**WHAT THE EXERCISE ASKS**
Exactly the lines below from the one with "Répondre (97, 717)" up to and including the one with "Sekretesspolicy (1015, 1480)" make up the answer, with nothing else added.

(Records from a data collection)
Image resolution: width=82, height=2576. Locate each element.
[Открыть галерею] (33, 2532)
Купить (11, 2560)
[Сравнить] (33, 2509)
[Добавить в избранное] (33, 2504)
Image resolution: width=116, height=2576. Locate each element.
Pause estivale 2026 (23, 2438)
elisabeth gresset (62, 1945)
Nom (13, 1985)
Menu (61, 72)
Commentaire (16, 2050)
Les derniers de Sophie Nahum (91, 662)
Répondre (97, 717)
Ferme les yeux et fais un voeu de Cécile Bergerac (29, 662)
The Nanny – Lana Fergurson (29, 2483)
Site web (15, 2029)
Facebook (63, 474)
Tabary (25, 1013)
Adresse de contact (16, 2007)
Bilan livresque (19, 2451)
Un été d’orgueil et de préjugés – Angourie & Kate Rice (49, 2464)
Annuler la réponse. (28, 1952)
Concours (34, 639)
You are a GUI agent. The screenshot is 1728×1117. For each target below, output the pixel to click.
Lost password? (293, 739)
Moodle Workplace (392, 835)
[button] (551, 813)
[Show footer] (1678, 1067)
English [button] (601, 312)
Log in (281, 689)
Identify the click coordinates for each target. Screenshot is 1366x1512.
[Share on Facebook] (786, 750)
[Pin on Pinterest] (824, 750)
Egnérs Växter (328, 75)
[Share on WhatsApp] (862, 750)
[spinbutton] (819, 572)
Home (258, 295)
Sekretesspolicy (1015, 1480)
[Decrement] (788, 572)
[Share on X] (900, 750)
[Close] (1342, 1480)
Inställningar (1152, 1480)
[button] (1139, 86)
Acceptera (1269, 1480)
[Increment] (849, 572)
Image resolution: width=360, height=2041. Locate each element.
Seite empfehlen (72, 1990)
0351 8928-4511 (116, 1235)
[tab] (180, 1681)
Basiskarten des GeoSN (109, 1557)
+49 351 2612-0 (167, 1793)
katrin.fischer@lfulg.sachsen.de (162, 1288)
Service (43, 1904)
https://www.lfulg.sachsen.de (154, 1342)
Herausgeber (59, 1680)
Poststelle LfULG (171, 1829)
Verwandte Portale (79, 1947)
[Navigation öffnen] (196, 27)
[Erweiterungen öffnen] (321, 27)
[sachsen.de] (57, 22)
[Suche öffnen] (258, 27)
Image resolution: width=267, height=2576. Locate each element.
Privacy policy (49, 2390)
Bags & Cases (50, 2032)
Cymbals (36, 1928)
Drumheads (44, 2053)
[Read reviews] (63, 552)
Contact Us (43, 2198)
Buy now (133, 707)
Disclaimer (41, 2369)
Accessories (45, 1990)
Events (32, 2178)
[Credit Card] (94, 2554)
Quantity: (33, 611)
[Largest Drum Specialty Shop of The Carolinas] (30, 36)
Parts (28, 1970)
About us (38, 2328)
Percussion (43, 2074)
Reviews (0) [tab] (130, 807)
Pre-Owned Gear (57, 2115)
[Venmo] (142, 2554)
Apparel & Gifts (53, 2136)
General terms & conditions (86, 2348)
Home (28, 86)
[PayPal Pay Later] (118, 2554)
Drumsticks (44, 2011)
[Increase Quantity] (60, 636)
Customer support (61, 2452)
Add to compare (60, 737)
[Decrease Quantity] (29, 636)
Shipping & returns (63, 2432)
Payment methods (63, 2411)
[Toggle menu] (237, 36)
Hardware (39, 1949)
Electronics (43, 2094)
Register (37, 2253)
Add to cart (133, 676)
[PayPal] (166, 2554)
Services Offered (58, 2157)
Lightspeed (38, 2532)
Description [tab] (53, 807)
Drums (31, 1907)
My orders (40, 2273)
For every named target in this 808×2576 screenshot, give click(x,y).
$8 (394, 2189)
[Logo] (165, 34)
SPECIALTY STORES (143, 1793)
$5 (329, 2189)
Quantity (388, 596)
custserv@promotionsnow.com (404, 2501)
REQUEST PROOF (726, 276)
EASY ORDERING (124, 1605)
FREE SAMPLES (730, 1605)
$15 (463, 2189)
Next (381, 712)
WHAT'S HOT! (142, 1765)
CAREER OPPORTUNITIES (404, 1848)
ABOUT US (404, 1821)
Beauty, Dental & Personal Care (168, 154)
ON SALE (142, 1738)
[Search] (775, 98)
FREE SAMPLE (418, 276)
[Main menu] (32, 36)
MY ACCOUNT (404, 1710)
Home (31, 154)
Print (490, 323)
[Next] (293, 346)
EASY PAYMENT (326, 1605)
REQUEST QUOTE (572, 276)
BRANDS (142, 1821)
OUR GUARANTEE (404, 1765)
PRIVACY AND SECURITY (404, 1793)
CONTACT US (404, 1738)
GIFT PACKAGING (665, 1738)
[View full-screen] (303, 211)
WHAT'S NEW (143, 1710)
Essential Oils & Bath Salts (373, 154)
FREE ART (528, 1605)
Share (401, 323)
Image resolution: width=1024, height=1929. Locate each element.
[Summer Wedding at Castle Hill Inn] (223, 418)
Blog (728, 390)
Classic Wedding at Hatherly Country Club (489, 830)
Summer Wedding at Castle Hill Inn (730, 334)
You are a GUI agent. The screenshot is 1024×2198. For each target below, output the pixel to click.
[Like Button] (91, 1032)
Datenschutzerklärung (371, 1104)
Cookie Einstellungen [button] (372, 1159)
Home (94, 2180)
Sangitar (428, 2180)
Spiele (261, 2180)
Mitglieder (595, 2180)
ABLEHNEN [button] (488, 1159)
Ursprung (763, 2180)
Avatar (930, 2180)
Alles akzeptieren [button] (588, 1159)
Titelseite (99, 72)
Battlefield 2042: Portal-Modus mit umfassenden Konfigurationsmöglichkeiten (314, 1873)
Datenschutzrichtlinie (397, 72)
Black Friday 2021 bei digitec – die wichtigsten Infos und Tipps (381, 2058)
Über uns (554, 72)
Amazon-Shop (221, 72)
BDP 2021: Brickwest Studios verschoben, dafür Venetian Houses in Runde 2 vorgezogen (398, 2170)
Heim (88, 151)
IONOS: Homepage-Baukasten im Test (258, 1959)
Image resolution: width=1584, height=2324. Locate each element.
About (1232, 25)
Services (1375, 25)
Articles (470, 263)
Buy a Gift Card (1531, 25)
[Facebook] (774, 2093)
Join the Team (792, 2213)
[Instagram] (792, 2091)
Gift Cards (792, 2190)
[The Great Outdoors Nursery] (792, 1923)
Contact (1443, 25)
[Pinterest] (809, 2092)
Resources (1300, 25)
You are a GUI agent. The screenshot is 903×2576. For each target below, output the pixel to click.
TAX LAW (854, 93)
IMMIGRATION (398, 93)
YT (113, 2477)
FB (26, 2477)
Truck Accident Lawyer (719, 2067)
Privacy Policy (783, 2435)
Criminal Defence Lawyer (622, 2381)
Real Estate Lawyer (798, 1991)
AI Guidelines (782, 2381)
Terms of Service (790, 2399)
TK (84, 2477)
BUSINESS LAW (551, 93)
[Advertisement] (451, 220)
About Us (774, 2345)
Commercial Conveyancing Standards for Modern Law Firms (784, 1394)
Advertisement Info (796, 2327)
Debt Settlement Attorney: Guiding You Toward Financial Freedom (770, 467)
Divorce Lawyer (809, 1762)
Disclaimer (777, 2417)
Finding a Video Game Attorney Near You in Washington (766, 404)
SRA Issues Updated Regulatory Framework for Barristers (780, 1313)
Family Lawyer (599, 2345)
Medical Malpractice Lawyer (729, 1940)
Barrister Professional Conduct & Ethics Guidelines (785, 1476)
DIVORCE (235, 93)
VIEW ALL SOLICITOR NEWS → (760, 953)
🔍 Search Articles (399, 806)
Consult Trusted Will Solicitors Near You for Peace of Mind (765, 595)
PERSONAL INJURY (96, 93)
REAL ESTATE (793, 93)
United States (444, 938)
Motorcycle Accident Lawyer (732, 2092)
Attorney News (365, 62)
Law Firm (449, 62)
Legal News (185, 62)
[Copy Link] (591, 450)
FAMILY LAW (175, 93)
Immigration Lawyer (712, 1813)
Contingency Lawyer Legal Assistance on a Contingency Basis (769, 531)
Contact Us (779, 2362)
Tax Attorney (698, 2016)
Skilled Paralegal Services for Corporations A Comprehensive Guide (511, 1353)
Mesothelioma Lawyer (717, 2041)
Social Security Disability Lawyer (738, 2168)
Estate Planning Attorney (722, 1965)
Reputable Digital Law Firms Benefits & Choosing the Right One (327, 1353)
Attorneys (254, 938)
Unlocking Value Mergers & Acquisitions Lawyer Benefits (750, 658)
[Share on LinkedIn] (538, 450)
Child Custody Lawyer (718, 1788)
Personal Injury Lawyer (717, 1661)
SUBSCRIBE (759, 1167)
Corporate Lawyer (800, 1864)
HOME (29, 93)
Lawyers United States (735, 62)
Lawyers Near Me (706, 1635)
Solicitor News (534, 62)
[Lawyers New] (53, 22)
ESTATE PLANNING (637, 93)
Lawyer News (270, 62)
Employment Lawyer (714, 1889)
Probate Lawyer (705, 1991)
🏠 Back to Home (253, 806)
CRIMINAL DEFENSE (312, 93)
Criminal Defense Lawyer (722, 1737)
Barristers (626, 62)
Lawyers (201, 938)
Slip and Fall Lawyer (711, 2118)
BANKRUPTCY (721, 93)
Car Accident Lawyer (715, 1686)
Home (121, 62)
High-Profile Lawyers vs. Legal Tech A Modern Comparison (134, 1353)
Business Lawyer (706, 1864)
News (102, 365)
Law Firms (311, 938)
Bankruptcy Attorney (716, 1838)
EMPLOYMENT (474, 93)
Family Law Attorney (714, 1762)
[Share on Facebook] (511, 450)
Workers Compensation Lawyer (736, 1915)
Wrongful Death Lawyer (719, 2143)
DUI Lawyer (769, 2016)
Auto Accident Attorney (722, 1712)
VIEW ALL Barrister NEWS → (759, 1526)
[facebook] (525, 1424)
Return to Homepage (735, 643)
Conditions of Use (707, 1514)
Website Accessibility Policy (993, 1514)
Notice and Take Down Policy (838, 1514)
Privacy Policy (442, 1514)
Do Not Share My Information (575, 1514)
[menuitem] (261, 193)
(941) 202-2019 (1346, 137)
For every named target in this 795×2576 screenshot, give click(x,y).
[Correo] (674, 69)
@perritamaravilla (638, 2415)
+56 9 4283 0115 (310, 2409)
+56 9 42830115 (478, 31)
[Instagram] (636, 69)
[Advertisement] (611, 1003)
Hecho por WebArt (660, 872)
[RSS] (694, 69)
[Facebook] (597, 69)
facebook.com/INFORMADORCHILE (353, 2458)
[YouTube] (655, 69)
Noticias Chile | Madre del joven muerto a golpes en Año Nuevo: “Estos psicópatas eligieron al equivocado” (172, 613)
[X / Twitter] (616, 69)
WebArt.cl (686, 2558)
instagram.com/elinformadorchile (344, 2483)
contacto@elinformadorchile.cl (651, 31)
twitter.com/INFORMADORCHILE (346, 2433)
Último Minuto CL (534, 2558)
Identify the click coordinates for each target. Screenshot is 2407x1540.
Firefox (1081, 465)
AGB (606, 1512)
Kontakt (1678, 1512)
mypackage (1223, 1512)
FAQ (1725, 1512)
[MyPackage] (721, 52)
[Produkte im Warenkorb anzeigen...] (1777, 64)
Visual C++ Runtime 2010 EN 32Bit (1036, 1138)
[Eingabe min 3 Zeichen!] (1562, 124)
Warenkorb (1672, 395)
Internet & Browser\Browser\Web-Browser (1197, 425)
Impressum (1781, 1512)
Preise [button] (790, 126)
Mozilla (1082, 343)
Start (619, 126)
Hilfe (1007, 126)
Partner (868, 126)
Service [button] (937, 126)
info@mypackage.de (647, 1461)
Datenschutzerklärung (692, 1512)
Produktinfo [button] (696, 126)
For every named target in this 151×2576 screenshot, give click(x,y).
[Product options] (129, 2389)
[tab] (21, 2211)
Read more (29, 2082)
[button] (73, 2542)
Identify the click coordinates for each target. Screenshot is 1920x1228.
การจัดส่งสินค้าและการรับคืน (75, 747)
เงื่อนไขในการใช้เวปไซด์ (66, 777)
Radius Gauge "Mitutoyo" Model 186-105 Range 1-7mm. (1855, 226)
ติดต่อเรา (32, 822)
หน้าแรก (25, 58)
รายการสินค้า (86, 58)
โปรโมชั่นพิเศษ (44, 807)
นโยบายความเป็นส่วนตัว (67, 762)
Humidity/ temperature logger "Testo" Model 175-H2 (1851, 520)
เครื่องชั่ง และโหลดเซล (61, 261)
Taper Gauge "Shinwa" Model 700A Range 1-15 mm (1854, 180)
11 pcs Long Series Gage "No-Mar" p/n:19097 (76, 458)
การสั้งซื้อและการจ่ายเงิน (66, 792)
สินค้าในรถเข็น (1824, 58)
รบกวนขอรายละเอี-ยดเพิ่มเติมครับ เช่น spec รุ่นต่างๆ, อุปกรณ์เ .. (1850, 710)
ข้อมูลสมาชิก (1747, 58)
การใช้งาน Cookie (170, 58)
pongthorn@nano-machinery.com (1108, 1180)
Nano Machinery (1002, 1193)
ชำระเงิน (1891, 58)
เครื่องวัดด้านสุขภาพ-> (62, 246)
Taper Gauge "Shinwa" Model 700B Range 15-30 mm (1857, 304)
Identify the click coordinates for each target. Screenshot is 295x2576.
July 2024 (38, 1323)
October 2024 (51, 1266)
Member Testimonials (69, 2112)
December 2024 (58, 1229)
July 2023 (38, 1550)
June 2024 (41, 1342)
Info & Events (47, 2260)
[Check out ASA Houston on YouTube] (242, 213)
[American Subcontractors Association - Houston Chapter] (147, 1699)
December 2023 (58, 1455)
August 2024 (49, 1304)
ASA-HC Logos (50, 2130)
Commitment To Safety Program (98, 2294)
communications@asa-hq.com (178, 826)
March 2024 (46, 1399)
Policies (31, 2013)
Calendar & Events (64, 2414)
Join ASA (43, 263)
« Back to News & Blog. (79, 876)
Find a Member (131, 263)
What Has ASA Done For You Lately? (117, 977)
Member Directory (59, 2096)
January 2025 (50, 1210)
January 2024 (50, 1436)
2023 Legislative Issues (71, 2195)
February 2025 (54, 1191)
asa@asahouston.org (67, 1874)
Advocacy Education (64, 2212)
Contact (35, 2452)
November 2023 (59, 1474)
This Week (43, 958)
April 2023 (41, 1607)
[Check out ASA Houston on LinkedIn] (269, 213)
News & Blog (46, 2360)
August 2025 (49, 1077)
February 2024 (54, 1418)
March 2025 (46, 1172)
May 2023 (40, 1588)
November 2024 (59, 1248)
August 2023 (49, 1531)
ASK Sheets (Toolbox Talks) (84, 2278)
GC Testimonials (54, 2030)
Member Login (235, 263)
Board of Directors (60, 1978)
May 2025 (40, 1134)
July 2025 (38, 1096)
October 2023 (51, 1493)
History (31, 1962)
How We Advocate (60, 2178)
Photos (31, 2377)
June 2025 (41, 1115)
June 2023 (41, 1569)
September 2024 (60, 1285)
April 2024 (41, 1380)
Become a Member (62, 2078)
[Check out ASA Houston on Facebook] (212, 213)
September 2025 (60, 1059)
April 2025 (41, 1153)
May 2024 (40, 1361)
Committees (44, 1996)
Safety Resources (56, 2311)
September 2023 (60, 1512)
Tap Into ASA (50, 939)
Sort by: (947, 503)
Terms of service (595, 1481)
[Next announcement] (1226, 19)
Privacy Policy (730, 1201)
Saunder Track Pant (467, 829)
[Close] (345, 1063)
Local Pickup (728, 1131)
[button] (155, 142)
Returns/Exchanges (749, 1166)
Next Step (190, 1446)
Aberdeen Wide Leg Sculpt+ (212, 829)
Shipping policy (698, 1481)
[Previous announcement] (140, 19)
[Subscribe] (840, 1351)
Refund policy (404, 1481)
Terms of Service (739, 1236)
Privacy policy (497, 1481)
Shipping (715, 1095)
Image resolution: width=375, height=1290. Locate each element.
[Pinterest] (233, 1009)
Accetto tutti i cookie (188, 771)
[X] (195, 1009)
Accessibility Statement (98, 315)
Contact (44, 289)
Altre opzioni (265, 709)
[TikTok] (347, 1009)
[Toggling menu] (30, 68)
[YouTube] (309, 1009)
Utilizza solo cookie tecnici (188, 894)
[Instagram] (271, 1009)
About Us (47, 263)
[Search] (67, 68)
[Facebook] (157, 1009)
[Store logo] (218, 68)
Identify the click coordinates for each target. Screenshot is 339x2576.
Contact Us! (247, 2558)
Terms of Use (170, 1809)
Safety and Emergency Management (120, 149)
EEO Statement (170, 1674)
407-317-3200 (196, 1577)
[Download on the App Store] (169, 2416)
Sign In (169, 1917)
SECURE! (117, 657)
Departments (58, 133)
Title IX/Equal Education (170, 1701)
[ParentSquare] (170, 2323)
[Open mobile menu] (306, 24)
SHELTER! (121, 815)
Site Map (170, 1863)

**RESULT BELOW**
Répondre (97, 717)
Ferme les yeux et fais un voeu de Cécile Bergerac (29, 662)
The Nanny – Lana Fergurson (29, 2483)
Site web (15, 2029)
Facebook (63, 474)
Tabary (25, 1013)
Adresse de contact (16, 2007)
Bilan livresque (19, 2451)
Un été d’orgueil et de préjugés – Angourie & Kate Rice (49, 2464)
Annuler la réponse. (28, 1952)
Concours (34, 639)
You are a GUI agent. The screenshot is 1728×1117. For each target below, output the pixel to click.
Lost password? (293, 739)
Moodle Workplace (392, 835)
[button] (551, 813)
[Show footer] (1678, 1067)
English [button] (601, 312)
Log in (281, 689)
Identify the click coordinates for each target. Screenshot is 1366x1512.
[Share on Facebook] (786, 750)
[Pin on Pinterest] (824, 750)
Egnérs Växter (328, 75)
[Share on WhatsApp] (862, 750)
[spinbutton] (819, 572)
Home (258, 295)
Sekretesspolicy (1015, 1480)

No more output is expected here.